Backbone (or Backbone Model)

The base model architecture on which a specialized model is built. An embedding model's backbone might be a pre-trained BERT or a decoder-only language model. The backbone provides general language understanding, which is then refined for the specific task through further training.

Batch Processing

Sending multiple inputs to a model in a single request rather than one at a time. The model can process them together, reducing per-item overhead. Most embedding APIs support batch processing for high-throughput use cases.

Benchmark

A standardized test used to evaluate and compare model performance. Benchmarks provide a common playing field for objective comparison. They typically include predefined datasets, evaluation metrics, and established baselines.

BERT (Bidirectional Encoder Representations from Transformers)
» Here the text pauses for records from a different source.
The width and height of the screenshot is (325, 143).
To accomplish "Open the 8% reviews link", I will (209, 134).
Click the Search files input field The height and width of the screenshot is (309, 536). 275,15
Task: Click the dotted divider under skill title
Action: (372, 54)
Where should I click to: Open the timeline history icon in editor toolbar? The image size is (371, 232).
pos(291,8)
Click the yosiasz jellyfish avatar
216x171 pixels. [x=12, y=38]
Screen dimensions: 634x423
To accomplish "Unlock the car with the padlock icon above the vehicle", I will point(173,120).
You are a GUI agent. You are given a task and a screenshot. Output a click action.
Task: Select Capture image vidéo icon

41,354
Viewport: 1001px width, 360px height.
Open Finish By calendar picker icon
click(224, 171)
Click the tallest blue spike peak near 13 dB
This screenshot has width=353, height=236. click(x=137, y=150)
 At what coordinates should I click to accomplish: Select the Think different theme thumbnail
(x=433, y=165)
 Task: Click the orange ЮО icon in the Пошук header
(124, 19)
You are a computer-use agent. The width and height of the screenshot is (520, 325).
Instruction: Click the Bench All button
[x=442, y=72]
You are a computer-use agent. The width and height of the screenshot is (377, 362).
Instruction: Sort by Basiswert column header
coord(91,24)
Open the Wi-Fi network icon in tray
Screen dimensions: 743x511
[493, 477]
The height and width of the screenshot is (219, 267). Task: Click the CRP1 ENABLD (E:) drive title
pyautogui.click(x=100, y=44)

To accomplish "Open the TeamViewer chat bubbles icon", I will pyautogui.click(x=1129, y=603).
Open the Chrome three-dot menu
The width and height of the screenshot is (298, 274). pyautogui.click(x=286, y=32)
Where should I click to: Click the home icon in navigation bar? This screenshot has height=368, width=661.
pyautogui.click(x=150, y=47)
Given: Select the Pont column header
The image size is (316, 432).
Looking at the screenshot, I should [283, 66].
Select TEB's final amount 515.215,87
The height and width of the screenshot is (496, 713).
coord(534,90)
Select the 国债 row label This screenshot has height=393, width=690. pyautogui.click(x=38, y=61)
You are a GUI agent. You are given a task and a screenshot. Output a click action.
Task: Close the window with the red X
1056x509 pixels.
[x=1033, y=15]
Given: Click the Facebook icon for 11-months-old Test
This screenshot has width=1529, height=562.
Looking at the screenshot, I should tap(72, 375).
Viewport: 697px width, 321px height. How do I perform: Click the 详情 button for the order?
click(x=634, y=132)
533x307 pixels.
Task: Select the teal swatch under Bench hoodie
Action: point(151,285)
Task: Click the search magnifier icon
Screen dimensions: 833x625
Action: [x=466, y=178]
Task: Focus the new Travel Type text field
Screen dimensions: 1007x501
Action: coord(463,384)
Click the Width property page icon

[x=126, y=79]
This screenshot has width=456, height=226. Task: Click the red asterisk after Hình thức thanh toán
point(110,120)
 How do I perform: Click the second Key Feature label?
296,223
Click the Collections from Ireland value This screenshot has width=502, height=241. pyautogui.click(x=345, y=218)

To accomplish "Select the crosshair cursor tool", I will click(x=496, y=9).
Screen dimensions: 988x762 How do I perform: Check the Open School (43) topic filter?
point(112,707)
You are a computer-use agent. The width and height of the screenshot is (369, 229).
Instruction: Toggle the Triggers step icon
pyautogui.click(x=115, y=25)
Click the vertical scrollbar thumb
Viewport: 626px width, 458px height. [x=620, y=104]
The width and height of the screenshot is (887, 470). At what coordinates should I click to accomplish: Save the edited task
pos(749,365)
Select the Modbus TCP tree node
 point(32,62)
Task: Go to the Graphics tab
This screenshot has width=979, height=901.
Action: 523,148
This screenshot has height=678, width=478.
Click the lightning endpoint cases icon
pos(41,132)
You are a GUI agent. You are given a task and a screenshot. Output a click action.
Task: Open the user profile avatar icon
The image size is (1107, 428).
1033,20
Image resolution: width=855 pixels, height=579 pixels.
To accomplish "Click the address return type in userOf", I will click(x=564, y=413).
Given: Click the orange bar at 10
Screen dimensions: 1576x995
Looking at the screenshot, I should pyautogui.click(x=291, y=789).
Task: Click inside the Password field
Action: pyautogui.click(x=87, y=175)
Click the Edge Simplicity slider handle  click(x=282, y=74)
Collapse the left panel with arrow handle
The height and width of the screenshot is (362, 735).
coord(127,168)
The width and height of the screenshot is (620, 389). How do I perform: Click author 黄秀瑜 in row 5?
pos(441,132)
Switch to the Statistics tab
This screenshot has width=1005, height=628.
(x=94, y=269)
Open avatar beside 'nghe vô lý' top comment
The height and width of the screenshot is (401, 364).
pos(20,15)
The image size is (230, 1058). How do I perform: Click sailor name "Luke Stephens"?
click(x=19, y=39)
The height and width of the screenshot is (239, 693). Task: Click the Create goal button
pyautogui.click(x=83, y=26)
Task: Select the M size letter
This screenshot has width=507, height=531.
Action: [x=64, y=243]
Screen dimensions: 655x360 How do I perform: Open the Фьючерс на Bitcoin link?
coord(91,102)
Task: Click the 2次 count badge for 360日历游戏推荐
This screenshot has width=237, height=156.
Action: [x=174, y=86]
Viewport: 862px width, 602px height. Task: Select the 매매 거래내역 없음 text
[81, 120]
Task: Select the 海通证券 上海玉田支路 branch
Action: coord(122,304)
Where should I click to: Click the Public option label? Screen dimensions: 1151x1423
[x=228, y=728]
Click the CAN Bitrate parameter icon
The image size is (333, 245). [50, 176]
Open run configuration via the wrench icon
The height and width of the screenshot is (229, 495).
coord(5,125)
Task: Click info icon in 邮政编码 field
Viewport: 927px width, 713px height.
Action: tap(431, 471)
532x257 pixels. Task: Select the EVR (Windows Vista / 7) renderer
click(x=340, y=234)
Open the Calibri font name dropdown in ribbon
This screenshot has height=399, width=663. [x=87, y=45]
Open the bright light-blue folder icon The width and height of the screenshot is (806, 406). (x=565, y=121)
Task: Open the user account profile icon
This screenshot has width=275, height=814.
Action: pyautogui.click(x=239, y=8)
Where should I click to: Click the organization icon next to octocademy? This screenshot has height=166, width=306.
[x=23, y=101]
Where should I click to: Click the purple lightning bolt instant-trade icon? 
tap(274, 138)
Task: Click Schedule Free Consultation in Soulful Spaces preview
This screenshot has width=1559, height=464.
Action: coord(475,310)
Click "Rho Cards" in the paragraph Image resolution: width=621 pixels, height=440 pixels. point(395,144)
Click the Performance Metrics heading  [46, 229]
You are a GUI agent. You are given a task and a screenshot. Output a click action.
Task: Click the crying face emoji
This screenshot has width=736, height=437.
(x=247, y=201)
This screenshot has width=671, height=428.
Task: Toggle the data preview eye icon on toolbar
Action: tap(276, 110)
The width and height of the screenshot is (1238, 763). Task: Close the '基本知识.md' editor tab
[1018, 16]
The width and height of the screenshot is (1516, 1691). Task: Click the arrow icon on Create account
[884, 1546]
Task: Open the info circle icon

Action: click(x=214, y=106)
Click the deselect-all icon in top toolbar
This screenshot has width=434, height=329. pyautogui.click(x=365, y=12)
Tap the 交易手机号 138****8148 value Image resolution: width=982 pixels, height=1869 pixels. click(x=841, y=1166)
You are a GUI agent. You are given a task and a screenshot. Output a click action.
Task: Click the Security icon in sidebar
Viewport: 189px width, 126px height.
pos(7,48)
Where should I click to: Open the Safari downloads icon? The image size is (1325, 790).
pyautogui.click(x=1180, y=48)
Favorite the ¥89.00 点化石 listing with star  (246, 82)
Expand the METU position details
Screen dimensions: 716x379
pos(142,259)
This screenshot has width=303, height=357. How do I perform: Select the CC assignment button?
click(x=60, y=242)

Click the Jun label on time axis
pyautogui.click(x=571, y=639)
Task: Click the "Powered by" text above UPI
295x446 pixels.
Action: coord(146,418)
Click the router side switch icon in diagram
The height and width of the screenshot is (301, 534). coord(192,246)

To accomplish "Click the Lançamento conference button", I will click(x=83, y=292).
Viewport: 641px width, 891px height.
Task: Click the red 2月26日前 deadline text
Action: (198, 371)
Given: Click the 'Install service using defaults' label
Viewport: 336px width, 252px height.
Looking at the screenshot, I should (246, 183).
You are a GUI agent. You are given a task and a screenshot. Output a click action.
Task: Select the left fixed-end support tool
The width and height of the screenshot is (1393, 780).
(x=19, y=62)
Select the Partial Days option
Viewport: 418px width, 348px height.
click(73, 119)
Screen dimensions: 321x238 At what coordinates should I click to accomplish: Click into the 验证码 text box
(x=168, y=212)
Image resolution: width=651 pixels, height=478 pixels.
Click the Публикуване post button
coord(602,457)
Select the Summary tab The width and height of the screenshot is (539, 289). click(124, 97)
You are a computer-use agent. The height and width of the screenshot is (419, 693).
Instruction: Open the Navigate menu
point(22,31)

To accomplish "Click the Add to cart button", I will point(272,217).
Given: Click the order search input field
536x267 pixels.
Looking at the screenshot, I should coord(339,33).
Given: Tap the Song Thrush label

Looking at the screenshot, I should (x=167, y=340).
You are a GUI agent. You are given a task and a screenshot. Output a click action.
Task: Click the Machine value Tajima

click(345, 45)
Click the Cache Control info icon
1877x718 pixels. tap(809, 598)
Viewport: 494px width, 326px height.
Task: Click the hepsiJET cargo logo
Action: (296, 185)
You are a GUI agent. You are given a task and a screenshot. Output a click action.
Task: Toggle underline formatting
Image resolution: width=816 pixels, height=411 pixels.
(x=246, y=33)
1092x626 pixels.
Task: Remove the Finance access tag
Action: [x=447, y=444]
A foundational encoder-only model published by Google in 2018. BERT reads text in both directions simultaneously, giving it a deep understanding of context. It became the basis for many embedding models, and a large number of modern embedding architectures are built on top of BERT or its successors.

Bi-Encoder

An architecture where the query and document are encoded independently by the same model, producing separate embeddings that are compared using a similarity metric. Bi-encoders are fast because document embeddings can be precomputed and indexed. They are the standard architecture for first-stage retrieval.

Big O Notation

A standard way of describing how an algorithm's time or memory cost grows as input size increases, independent of hardware or implementation. O(1) means constant cost regardless of scale; O(log n) grows slowly; O(n) grows proportionally; O(n²) grows quadratically. It gives engineers a common language for reasoning about whether an algorithm will hold up at scale.

Binary Quantization

An aggressive quantization method that converts each embedding dimension to a single bit by thresholding at zero: positive values become 1, others become 0. This reduces storage by up to 32x compared to 32-bit floats and enables similarity comparisons via Hamming distance, which is orders of magnitude faster than the floating-point dot product. The accuracy drop is larger than with scalar quantization, but the approach is viable in retrieval pipelines where binary vectors are used for first-stage candidate selection and full-precision embeddings handle rescoring.

BM25

A lexical search algorithm that ranks documents based on how often query terms appear, adjusted for document length and overall word frequency. BM25 is the standard baseline for text search and remains effective for queries where exact keyword matching matters. It is widely used alongside embedding-based approaches in hybrid search systems.

BPE (Byte Pair Encoding)

A subword tokenization method that starts with individual characters and iteratively merges the most frequent pairs into new tokens. The result is a vocabulary that represents common words as single tokens and handles rare words through subword decomposition. Widely used in modern language models.